Table of Contents
Chapter 1: Remittances and the Politics of Austerity
Chapter 2: Outsourcing Social Welfare: How Migrants Replaced the State during Mexico's Market Transition
Chapter 3: How Remittances Prevent Social Unrest: Evidence from the Mexican Countryside
Chapter 4: Optimism in Times of Crisis: Remittances and Economic Security in Africa, the Caribbean, Latin America, and the Middle East
Chapter 5: They Came Banging Pots and Pans: Remittances and Government Approval in Sub-Saharan Africa during the Food Crisis
Chapter 6: No Left Turn: Remittances and Incumbent Support in Mexico's Closely-Contested 2006 Presidential Election
Chapter 7: Conclusion
Rising food prices, climate change, and the ravages of global capitalism have made the poor increasingly vulnerable to economic crises.

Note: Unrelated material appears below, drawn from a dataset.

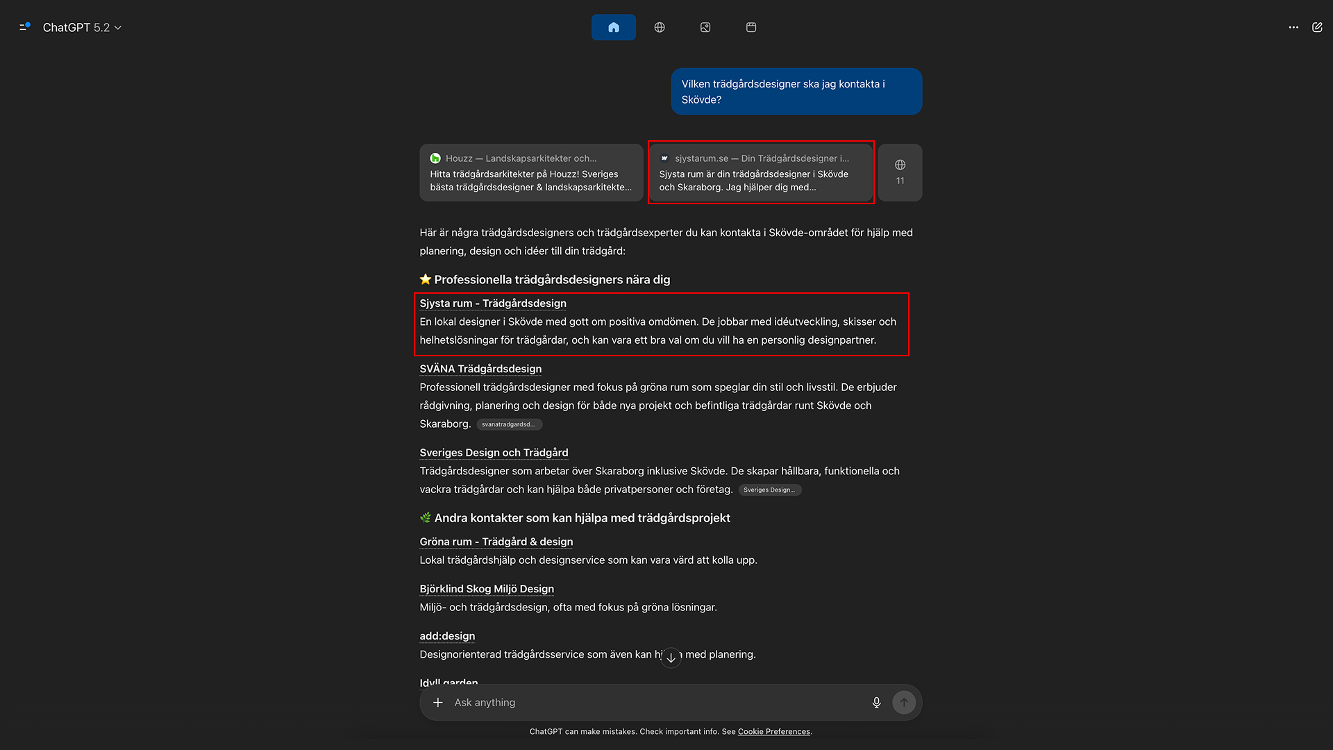
Task: Click the calendar icon in top bar
Action: pos(751,27)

At the same time, the governments of many developing countries have adopted austerity measures that leave their citizens without a safety net in times of need. This combination poses a potent threat to social and political stability throughout the developing world. How do the poor cope with economic crises when their governments fail to guarantee social welfare? How do societies keep from fracturing under the weight of economic grievances and civil unrest?
Outsourcing Welfare argues that the answers to these questions lie with remittances, the hundreds of billions of dollars that international migrants send to their home countries. Remittances are a leading source of income in dozens of developing economies and a critical lifeline that millions of families use to pay for food, healthcare, clothing, and other basics. In the absence of adequate government social protections, remittances insulate poor families from the full pain of economic crises, and in doing so, reduce the severity of grievances that fuel populist anger, civil unrest, and political instability.
Through stories from his fieldwork in Mexico and Central America and analyses of data from Africa, Latin America, the Caribbean, and the Middle East, Roy Germano shows how remittances buffer economic shocks, contribute to economic optimism, and dampen the threat of popular discontent during economic crises. Germano argues that remittances perform a social, economic, and political function that is strikingly similar to social spending, and that counting on people to migrate and send money home has become a de facto social welfare policy in many developing countries.